Start of Block

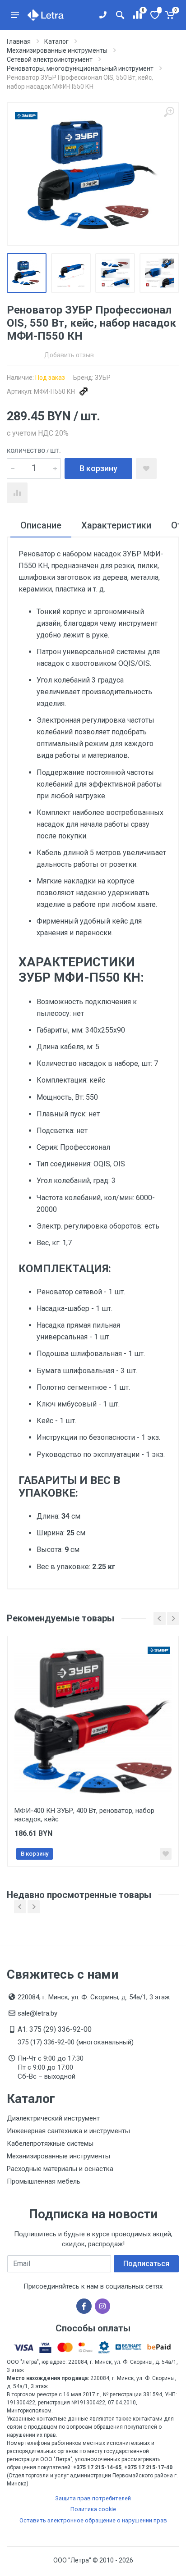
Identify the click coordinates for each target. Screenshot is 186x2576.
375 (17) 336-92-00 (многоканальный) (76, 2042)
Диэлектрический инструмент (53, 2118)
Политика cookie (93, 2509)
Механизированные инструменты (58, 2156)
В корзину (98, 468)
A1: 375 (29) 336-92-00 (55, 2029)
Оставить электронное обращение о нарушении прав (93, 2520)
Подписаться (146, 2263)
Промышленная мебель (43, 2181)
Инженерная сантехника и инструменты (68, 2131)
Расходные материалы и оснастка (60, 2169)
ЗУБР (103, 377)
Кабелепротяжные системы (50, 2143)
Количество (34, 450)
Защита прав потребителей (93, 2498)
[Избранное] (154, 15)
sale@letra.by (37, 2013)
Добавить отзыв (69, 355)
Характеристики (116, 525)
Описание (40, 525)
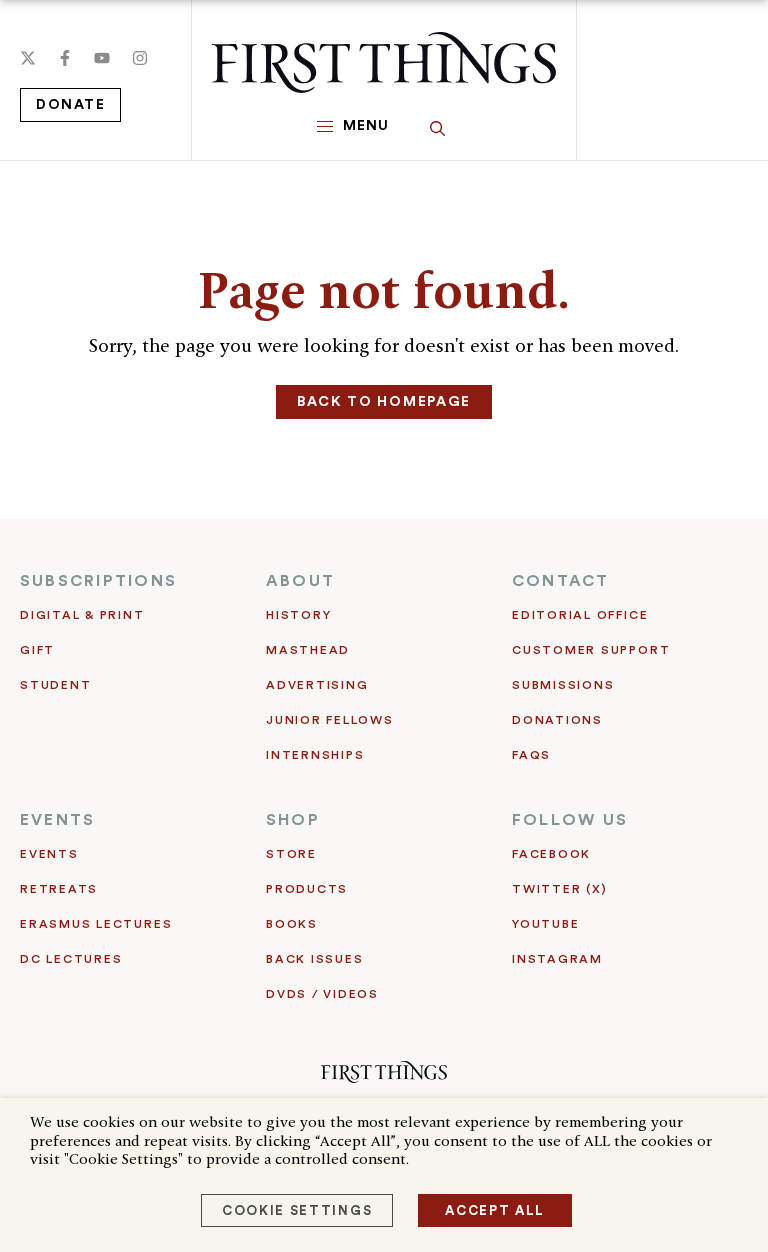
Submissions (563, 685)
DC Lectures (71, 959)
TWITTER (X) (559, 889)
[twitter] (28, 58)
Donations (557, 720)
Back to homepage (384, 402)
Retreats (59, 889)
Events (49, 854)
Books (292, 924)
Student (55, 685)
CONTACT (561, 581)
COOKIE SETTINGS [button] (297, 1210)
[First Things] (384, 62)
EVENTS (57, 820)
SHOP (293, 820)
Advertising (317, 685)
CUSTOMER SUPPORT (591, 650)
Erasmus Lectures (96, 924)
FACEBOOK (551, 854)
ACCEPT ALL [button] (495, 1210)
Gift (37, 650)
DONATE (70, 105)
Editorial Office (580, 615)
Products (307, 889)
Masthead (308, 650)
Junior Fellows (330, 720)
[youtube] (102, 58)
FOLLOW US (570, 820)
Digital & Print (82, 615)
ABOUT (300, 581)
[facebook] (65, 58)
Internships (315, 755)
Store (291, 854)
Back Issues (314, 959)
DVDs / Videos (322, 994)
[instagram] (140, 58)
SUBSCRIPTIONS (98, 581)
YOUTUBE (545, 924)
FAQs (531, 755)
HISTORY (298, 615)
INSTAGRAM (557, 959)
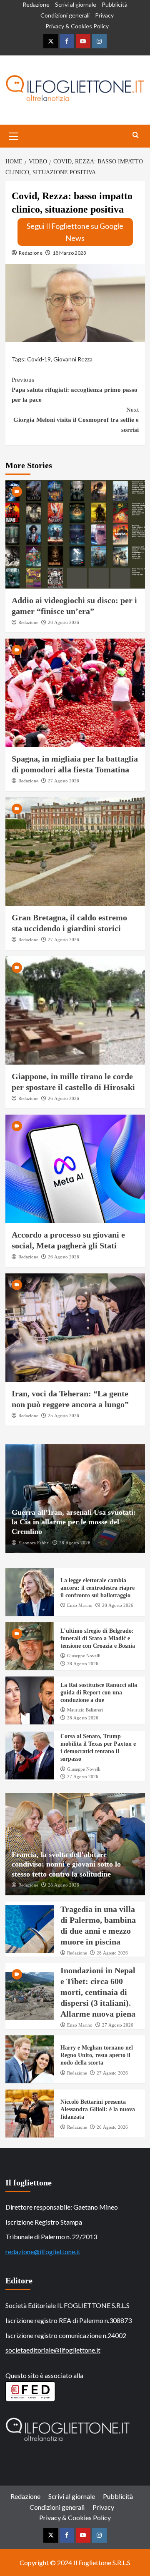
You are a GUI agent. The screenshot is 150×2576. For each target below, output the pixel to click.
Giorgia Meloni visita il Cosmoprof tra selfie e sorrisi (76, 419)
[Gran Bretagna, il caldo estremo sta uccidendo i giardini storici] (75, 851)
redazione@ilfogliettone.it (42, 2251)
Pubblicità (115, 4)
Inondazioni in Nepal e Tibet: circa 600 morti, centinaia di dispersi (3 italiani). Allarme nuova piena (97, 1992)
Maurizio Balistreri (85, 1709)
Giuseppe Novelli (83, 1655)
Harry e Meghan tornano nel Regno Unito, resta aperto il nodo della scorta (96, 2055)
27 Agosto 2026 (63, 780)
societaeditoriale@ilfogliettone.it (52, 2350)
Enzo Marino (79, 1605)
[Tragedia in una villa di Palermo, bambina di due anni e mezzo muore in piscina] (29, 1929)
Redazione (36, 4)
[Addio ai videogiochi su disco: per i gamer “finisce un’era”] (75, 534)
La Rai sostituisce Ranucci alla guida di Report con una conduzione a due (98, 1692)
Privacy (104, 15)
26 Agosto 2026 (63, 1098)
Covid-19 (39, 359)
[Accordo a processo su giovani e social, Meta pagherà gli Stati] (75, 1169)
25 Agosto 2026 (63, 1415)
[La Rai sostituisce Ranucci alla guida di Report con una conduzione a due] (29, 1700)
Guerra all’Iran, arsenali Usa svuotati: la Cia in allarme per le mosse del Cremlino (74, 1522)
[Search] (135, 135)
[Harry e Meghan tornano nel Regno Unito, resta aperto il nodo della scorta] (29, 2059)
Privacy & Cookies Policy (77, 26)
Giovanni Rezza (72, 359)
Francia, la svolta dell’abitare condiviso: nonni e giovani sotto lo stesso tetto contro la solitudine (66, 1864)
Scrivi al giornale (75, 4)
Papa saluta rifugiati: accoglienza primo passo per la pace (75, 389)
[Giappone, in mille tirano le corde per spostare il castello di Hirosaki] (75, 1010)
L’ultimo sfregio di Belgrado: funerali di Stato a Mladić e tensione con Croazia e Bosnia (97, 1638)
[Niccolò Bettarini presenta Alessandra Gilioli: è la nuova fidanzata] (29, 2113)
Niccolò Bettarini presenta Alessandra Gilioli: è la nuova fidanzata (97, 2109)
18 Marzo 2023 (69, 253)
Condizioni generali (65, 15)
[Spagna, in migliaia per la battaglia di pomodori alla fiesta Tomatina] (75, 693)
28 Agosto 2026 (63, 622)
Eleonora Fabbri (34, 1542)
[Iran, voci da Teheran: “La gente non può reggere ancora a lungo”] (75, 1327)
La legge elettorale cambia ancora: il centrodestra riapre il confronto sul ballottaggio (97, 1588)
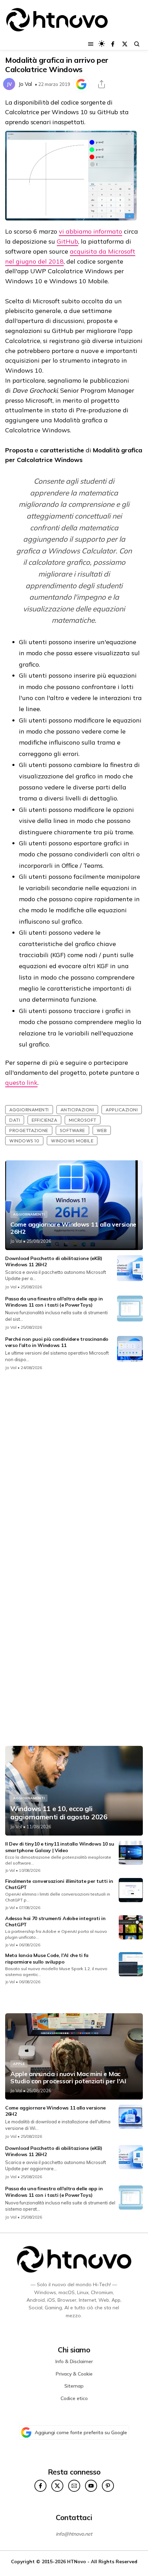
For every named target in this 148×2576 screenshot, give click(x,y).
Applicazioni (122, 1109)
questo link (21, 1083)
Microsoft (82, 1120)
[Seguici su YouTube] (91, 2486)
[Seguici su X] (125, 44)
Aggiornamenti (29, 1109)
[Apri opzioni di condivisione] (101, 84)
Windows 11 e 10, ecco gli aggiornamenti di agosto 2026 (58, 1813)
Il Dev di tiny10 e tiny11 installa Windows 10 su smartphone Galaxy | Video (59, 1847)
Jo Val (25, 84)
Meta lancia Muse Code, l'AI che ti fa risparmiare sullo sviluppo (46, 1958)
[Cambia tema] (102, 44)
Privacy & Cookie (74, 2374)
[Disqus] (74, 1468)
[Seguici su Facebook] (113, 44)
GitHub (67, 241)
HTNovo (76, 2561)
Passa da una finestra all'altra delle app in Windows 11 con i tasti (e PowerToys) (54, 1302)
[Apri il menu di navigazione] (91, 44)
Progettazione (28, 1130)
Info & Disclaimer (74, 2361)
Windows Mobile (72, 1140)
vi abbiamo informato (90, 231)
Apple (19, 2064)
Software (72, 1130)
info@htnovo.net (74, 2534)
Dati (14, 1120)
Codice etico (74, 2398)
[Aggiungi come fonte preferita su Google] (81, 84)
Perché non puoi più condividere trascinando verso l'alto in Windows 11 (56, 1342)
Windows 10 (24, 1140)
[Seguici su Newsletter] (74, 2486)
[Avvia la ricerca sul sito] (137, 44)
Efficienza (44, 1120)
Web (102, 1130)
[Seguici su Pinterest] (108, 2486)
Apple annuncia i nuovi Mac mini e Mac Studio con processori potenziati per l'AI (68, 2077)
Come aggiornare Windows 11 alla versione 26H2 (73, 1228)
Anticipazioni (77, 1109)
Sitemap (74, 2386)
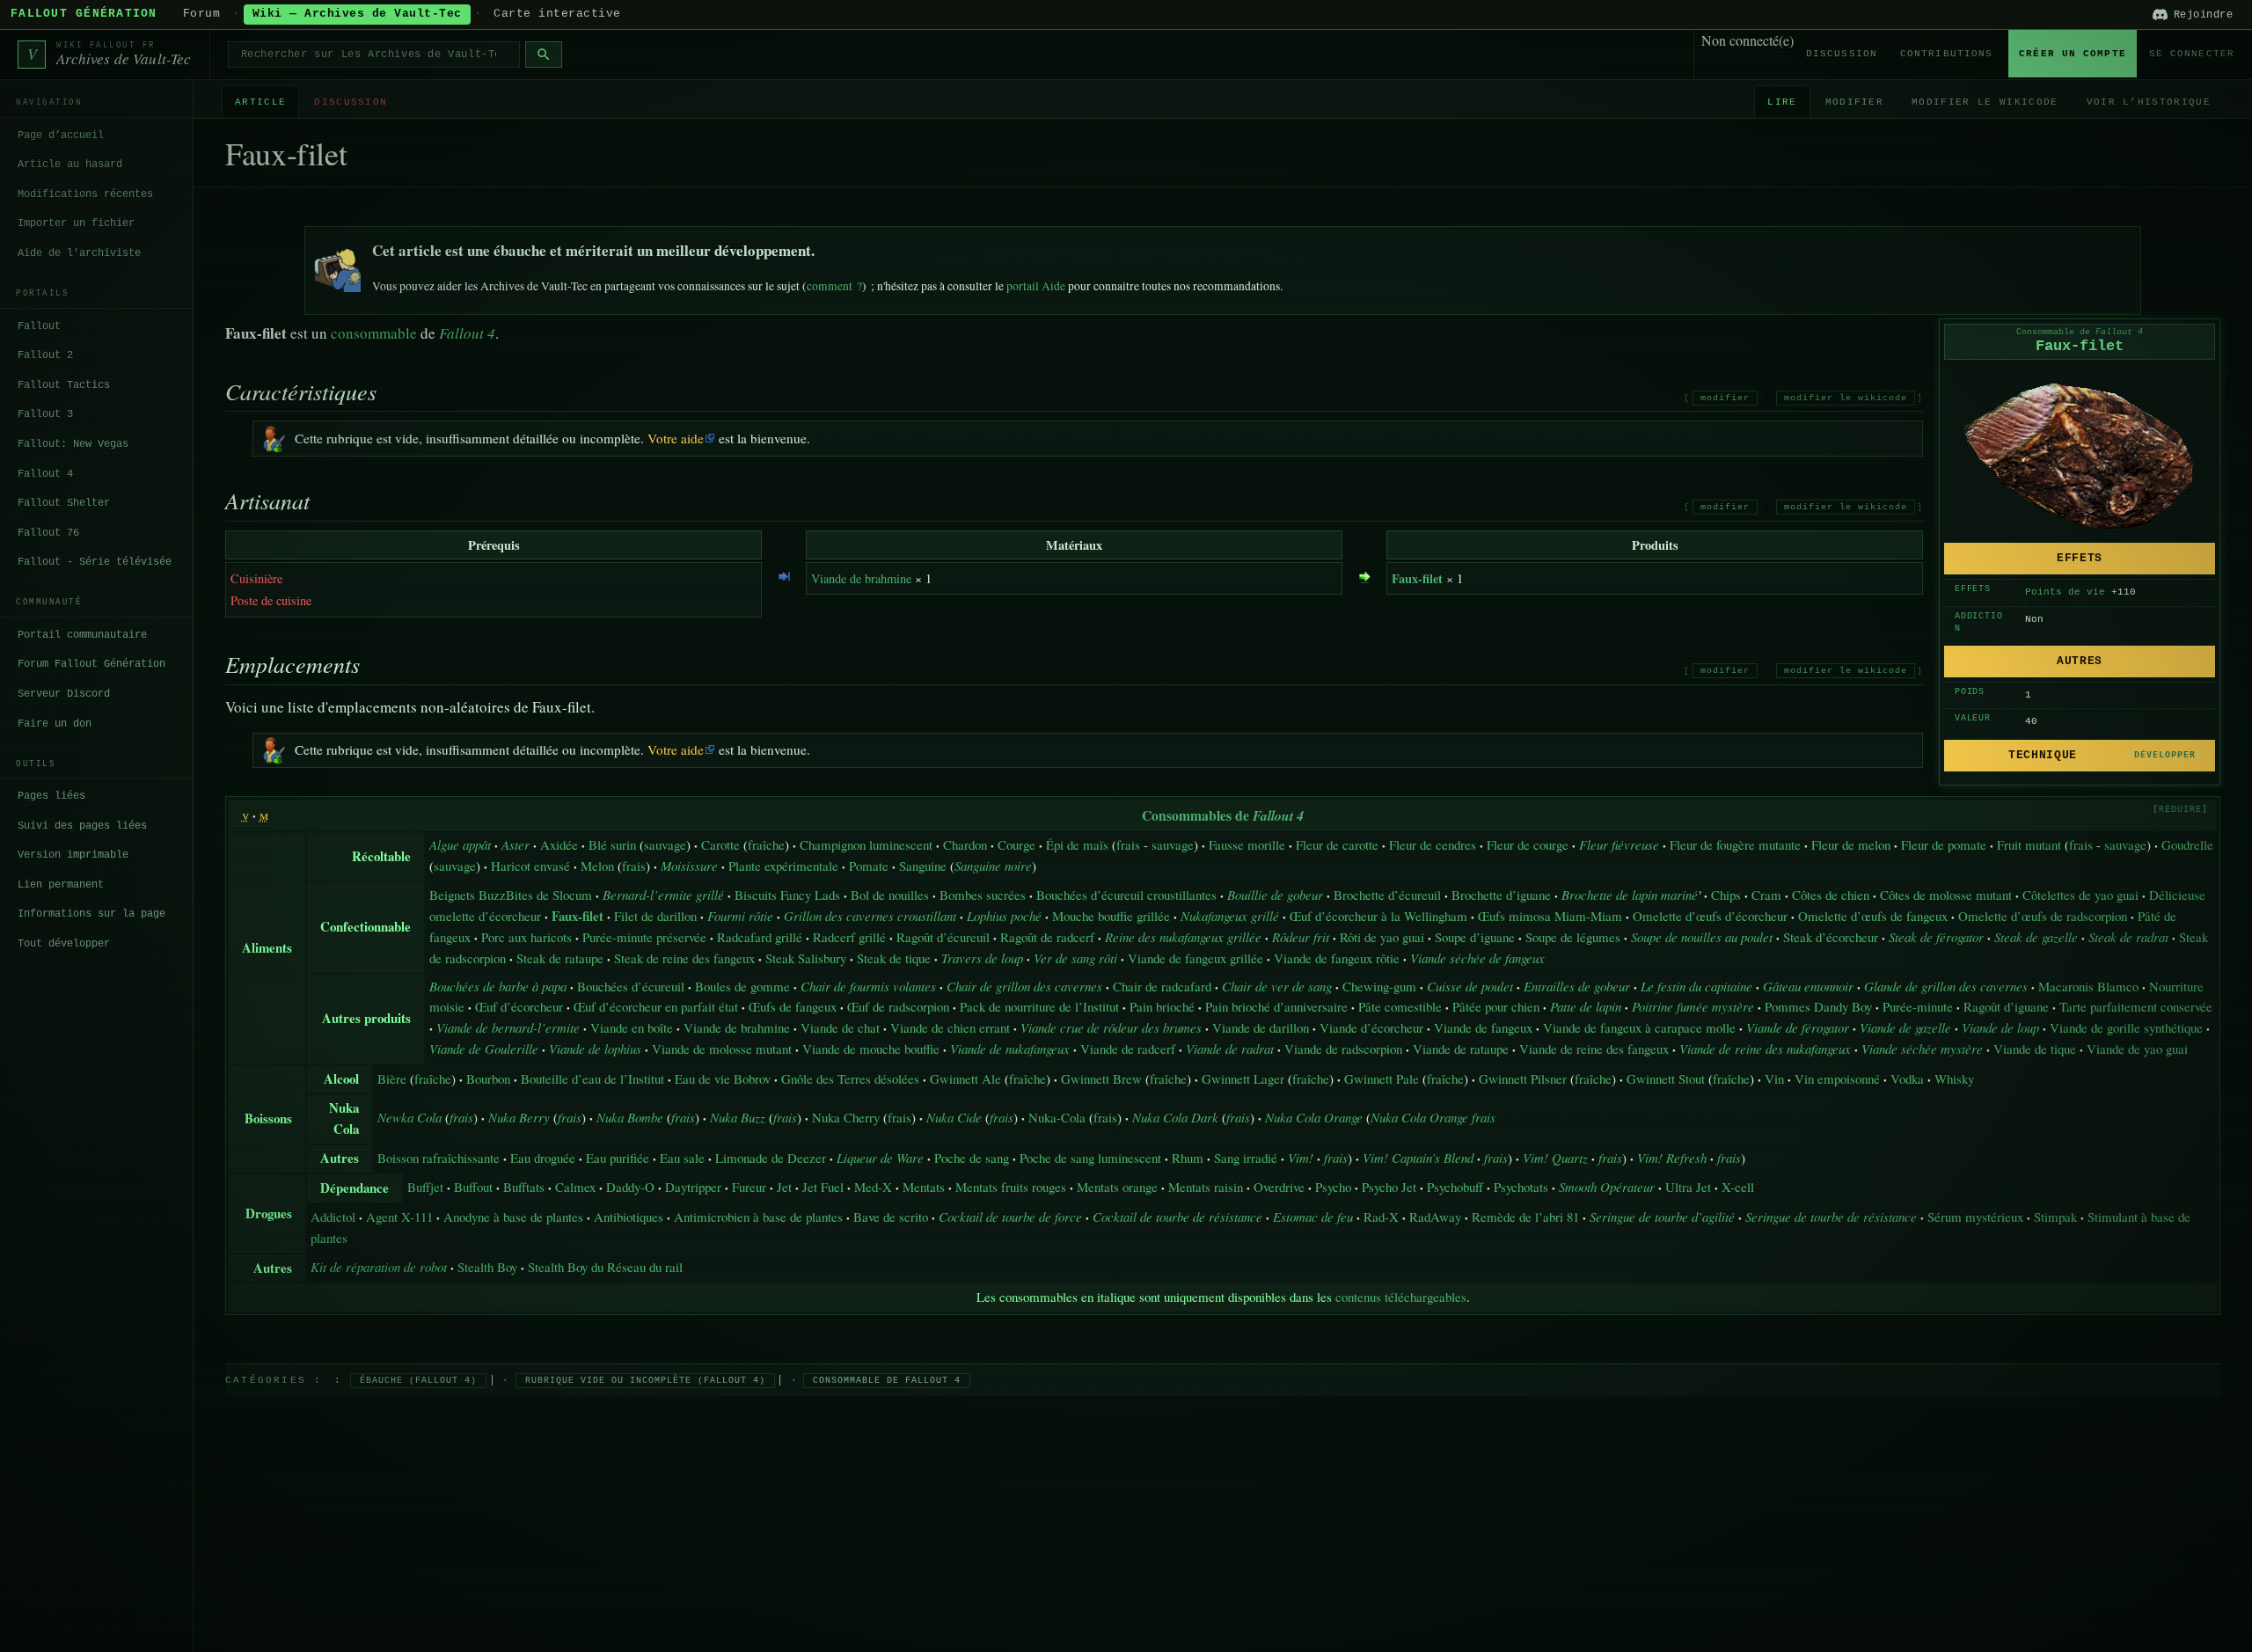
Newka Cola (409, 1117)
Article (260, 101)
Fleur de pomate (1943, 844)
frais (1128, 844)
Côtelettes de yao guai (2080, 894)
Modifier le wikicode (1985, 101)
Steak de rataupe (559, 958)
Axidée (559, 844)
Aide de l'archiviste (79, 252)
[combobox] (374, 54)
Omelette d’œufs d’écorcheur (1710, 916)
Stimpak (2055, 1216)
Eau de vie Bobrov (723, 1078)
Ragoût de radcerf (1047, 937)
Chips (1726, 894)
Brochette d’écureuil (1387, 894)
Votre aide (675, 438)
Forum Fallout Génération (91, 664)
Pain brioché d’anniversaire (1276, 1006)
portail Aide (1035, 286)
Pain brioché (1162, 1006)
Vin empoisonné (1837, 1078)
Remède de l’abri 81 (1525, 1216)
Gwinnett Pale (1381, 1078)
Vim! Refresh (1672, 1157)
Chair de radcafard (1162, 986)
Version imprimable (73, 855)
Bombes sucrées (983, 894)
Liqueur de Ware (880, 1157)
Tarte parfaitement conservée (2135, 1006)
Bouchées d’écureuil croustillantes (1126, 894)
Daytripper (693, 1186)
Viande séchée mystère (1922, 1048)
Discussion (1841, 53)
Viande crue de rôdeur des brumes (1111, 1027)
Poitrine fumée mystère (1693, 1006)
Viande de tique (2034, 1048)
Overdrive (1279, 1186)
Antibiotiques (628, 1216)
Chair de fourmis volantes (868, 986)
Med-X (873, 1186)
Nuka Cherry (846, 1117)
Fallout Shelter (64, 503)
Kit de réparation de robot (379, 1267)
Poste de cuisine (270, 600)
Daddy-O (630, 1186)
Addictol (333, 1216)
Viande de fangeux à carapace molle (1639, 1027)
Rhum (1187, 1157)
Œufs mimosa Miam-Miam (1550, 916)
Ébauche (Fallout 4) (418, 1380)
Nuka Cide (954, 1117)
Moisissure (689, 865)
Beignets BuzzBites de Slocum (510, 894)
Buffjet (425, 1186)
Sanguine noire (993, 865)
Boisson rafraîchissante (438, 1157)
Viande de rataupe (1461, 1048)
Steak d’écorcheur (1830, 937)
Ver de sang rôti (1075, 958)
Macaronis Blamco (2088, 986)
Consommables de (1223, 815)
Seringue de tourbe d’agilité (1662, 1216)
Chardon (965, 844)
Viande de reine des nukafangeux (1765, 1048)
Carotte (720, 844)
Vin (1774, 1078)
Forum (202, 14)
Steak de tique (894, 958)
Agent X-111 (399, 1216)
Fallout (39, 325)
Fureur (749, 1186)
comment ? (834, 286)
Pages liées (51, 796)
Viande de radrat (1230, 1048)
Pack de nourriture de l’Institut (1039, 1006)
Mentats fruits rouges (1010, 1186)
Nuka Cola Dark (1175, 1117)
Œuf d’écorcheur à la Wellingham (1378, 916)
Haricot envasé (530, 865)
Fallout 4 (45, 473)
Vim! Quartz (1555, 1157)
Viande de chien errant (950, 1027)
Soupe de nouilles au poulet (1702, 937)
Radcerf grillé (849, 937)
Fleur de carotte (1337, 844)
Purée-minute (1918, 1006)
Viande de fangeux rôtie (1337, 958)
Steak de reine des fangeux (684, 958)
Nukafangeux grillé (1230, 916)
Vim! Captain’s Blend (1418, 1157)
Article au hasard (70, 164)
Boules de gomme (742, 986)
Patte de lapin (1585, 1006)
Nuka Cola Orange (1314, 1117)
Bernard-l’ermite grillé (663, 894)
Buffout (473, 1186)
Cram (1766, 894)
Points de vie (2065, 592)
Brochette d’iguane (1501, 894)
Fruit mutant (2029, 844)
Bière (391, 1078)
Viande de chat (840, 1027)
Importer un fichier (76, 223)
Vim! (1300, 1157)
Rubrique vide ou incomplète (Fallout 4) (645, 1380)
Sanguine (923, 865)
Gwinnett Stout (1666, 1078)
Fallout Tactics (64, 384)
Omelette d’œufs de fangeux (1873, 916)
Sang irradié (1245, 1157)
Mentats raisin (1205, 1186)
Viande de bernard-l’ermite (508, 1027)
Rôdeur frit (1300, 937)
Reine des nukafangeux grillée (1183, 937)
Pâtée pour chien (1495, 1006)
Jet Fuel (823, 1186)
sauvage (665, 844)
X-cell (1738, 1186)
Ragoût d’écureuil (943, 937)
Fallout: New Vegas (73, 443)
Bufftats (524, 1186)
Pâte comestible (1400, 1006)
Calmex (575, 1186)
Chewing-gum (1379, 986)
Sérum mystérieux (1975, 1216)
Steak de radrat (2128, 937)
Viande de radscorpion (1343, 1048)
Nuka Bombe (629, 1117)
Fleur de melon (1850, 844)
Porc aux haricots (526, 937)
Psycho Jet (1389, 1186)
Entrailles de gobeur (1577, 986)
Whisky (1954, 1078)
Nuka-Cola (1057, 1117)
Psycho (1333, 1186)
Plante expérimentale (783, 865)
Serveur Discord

End of Block

> **Exercise**
What lines above mention "écorcheur"? Copy each one.

> **Response to the task**
Omelette d’œufs d’écorcheur (1710, 916)
Steak d’écorcheur (1830, 937)
Œuf d’écorcheur à la Wellingham (1378, 916)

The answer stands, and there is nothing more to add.